Mesmo com um elenco tão consagrado como o que era esperado para a Copa do Mundo no México, a Seleção Brasileira se via cercada de polêmicas e desconfiança em 1970. Ao se recusar a convocar Dadá Maravilha a mando do então presidente Emílio Garrastazu Médici, o então técnico João Saldanha declarou a frase que anos depois continua sendo lembrada. "O presidente escala o ministério dele que eu escalo meu time." Saldanha acabou demitido do cargo em 17 de março, 78 dias antes do Mundial.

E quem assumiu o comando da Seleção foi Zagallo, bicampeão em 1958 e 1962. A mudança, segundo Clodoaldo, foi rapidamente absorvida pelos jogadores.

Clodoaldo, tricampeão pela Seleção Brasileira em 1970
Foto: Reprodução/Rafael Ribeiro/CBF

 “Assim que o Zagallo assumiu, por ele ser um ex-atleta, uma pessoa do futebol, houve uma adaptação bem rápida em relação ao novo comando. Foi bem surpreendente, até pelas mudanças que ele fez, colocando um meia na ponta esquerda, que foi Rivellino, passando Piazza para quarto zagueiro, para que eu pudesse jogar como volante ao lado do Gérson e do próprio Rivellino. Houve uma surpresa, né? Mas houve um entendimento bem rápido." 

Após o Brasil ser eliminado ainda na fase de grupos da Copa de 1966, a Comissão Brasileira de Desportos --atual Confederação Brasileira de Futebol (CBF)-- coordenou uma preparação de quatro meses aos atletas convocados, a começar pela apresentação no Retiro dos Padres Jesuítas, no Rio de Janeiro. Os trabalhos foram comandados pelos preparadores Carlos Alberto Parreira, o 'capitão' Cláudio Coutinho e Admildo Chirol. 

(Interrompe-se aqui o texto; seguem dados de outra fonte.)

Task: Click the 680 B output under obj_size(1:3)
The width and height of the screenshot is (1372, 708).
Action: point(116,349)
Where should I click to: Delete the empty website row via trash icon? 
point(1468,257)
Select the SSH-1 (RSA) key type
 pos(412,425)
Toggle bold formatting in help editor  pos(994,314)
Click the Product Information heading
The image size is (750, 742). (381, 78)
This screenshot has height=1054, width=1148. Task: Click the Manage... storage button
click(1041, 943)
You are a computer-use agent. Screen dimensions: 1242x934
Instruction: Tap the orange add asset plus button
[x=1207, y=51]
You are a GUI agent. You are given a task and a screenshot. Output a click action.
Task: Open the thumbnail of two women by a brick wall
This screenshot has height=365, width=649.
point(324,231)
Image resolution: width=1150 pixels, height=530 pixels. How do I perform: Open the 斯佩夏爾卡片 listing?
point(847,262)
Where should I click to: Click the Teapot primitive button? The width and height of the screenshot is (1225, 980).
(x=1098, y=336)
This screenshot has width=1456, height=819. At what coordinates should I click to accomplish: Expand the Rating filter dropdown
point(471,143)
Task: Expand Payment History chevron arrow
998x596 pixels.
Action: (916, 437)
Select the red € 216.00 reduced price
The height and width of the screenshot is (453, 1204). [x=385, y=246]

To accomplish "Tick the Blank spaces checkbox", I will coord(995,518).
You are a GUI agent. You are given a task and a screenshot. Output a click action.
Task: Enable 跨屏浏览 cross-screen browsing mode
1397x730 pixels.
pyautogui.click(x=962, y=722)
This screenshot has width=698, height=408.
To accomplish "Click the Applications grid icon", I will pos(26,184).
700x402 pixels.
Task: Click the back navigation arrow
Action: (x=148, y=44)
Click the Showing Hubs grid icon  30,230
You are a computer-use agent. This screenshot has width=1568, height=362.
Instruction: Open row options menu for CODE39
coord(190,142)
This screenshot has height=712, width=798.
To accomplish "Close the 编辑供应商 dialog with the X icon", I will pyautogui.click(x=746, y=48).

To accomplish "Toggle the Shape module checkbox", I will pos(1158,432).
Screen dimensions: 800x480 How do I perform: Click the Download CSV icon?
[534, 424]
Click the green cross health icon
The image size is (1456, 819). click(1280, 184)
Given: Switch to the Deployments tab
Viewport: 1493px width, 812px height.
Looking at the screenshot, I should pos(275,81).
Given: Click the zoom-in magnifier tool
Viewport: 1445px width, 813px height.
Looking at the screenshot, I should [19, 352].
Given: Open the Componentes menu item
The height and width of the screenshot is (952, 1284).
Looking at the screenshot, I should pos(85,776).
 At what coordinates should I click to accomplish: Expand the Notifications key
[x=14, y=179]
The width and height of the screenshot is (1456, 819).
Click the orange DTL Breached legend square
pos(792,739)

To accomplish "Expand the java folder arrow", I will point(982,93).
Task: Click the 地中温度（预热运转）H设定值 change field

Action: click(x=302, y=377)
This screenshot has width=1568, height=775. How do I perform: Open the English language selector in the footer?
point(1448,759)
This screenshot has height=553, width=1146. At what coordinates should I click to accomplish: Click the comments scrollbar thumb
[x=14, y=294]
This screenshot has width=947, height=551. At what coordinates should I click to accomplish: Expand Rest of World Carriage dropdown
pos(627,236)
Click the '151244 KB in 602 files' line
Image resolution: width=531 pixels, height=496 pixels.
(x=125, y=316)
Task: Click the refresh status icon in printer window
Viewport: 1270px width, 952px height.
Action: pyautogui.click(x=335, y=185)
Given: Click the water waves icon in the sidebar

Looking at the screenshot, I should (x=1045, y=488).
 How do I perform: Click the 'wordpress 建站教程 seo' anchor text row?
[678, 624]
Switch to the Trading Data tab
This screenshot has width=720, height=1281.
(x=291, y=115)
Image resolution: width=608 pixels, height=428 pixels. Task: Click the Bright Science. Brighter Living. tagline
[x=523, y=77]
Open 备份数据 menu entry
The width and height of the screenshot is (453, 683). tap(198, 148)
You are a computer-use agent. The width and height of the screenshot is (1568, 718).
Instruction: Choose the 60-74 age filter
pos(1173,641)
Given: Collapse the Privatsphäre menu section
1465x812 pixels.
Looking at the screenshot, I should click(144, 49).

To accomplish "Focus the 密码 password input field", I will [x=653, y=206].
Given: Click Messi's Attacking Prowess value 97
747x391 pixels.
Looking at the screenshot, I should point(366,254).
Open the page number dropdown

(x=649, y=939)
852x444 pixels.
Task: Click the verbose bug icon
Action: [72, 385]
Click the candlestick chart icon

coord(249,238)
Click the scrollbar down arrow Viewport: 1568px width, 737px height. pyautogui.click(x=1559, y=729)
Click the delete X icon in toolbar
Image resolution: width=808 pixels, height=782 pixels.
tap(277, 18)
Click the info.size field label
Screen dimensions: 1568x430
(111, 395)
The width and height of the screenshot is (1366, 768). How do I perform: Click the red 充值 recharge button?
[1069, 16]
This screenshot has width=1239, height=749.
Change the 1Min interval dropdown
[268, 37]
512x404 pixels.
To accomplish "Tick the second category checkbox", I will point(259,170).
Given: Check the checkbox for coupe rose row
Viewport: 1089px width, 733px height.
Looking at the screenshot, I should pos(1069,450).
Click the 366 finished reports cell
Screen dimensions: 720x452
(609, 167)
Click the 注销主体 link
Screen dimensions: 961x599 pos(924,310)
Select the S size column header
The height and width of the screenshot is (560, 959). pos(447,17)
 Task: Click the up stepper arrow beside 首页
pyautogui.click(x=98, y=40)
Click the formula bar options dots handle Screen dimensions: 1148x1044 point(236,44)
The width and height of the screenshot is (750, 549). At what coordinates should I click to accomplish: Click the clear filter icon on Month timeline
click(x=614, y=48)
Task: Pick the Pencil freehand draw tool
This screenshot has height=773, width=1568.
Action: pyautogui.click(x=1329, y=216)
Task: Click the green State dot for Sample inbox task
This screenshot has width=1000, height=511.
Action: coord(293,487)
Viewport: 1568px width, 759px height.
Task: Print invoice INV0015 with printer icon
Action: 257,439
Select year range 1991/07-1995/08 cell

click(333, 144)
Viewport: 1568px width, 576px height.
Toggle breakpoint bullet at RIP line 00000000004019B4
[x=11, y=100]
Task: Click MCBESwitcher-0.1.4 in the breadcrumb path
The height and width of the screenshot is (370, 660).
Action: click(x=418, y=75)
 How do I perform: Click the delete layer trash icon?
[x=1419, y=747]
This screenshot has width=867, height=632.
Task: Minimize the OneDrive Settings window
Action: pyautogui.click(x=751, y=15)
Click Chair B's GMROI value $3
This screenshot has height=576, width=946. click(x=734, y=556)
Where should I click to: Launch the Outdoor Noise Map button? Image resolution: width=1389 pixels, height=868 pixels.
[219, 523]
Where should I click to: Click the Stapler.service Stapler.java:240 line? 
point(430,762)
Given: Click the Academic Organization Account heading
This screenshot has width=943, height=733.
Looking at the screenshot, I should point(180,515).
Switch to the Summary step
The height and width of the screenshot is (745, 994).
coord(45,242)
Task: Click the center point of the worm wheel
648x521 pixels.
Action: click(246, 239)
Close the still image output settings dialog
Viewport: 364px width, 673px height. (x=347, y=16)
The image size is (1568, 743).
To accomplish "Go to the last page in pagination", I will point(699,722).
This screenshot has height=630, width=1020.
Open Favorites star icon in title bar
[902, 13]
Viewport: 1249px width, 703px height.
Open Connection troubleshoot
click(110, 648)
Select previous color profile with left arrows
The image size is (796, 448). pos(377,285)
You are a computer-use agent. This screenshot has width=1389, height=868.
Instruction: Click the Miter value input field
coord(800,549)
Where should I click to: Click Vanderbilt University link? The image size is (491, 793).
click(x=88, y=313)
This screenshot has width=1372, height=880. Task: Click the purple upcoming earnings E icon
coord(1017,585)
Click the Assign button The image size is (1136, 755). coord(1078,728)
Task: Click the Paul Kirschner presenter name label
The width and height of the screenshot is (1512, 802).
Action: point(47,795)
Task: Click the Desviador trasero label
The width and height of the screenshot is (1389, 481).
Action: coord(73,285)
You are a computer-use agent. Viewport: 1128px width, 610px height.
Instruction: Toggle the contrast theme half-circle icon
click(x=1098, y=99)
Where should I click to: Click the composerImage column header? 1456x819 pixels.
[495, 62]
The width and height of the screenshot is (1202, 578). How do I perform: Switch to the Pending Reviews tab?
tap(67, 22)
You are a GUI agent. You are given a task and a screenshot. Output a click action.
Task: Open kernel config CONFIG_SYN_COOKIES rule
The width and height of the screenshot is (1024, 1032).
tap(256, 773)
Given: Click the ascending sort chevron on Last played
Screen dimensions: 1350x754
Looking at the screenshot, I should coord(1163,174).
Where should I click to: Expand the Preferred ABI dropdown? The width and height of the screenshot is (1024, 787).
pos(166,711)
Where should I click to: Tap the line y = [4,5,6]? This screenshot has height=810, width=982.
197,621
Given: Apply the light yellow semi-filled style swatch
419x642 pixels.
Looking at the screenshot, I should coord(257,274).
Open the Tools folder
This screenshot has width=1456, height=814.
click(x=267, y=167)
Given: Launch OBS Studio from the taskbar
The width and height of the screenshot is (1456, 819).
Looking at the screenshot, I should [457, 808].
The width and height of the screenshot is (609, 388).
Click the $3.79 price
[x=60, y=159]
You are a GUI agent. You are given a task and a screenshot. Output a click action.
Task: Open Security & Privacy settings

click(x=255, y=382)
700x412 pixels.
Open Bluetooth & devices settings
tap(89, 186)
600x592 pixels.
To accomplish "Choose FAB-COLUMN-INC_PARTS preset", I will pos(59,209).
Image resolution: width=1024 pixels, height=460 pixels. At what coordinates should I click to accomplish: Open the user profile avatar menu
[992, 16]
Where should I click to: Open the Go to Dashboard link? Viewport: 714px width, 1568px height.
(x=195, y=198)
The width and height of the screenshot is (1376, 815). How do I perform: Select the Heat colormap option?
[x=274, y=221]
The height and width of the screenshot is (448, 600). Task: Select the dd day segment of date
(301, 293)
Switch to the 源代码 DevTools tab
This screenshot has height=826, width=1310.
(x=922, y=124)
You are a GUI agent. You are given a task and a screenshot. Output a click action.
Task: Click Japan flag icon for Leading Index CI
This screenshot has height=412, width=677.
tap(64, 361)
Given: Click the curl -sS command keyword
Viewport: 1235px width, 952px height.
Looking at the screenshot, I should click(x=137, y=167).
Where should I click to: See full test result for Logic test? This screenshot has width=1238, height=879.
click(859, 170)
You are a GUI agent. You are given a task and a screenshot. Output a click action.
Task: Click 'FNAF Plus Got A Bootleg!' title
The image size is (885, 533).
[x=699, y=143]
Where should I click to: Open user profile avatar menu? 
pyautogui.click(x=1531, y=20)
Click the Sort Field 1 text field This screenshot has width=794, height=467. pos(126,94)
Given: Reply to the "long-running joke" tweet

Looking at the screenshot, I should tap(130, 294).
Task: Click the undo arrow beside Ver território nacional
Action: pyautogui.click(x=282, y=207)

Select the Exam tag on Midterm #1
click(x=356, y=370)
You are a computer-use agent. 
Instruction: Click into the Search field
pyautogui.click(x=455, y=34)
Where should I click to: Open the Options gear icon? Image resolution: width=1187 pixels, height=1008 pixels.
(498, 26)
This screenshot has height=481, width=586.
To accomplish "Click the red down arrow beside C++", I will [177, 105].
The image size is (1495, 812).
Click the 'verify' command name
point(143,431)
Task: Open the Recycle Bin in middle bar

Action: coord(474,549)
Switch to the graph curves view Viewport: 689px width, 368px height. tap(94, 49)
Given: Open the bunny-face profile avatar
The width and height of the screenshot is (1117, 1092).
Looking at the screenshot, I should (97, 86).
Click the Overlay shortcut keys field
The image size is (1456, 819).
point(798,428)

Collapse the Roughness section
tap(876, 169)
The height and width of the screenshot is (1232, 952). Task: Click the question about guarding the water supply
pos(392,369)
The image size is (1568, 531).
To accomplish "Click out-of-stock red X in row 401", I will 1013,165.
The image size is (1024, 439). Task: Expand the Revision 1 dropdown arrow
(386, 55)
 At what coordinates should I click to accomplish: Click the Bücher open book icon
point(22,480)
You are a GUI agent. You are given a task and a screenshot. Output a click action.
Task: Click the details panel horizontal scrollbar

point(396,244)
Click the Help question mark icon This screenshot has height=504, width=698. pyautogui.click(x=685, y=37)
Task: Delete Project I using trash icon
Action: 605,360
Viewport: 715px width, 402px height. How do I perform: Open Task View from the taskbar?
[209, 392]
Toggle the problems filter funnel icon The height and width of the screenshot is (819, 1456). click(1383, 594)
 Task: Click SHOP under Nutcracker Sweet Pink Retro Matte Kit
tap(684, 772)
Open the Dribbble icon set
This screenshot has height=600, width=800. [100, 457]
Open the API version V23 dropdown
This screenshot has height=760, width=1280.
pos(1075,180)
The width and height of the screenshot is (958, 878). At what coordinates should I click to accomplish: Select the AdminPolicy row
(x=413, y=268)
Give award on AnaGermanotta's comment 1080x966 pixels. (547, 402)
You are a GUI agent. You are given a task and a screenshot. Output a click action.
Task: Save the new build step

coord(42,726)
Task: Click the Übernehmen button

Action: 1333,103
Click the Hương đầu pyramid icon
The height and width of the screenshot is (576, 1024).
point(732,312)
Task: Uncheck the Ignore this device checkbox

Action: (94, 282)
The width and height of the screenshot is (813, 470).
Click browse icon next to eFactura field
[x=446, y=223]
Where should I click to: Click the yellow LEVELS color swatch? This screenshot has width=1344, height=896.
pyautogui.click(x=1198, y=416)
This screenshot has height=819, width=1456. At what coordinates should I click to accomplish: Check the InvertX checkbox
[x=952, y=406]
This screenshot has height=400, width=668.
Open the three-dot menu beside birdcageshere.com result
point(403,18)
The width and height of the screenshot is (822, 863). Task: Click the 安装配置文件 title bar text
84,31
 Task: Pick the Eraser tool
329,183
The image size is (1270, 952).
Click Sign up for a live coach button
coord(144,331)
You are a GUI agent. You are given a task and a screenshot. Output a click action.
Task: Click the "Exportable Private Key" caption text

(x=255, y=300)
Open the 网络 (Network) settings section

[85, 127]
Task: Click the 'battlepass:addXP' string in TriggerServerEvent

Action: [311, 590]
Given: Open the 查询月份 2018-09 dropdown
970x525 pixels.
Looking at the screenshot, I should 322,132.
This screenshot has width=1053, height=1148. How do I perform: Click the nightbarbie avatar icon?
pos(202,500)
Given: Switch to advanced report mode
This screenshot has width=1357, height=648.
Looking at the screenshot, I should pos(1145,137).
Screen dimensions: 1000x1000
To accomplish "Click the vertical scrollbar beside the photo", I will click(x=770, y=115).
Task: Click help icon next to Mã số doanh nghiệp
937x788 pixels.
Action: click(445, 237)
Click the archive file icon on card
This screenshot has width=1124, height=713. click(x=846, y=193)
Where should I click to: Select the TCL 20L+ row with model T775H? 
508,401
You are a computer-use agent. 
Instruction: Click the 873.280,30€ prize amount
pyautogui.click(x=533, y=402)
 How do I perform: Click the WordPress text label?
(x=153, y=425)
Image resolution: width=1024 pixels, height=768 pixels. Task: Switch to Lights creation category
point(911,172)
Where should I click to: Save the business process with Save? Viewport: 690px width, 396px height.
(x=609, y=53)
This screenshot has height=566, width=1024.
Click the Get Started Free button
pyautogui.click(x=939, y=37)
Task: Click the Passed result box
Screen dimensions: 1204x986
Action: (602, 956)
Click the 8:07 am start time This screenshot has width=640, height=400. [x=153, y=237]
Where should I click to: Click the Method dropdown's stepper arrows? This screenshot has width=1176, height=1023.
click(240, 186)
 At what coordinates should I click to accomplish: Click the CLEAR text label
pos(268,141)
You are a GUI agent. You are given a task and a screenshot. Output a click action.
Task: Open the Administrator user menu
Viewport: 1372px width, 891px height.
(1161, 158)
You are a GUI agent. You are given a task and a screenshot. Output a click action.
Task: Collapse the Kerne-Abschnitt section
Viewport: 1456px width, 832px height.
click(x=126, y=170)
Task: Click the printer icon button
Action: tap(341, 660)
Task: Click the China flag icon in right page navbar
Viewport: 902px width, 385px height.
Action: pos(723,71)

Clodoaldo e Pelé durante treino para a Copa de 70
Foto: Arquivo/Estadão Conteúdo

Para Clodoaldo, o período mais longo na concentração contou com a "compreensão de todos". "[A conquista da Copa] era nosso objetivo maior, e quem gostava de dar suas escapadas tinha que esperar o fim da Copa", disse o ex-jogador entre risadas. "Tínhamos que nos submeter aos treinamentos, ao objetivo que nós tínhamos, que era muito mais importante do que uma vida que teríamos pela frente, até para que  pudéssemos usufruir de uma possível conquista. E era dessa maneira que era administrado e respeitado em todos os momentos que passamos na concentração."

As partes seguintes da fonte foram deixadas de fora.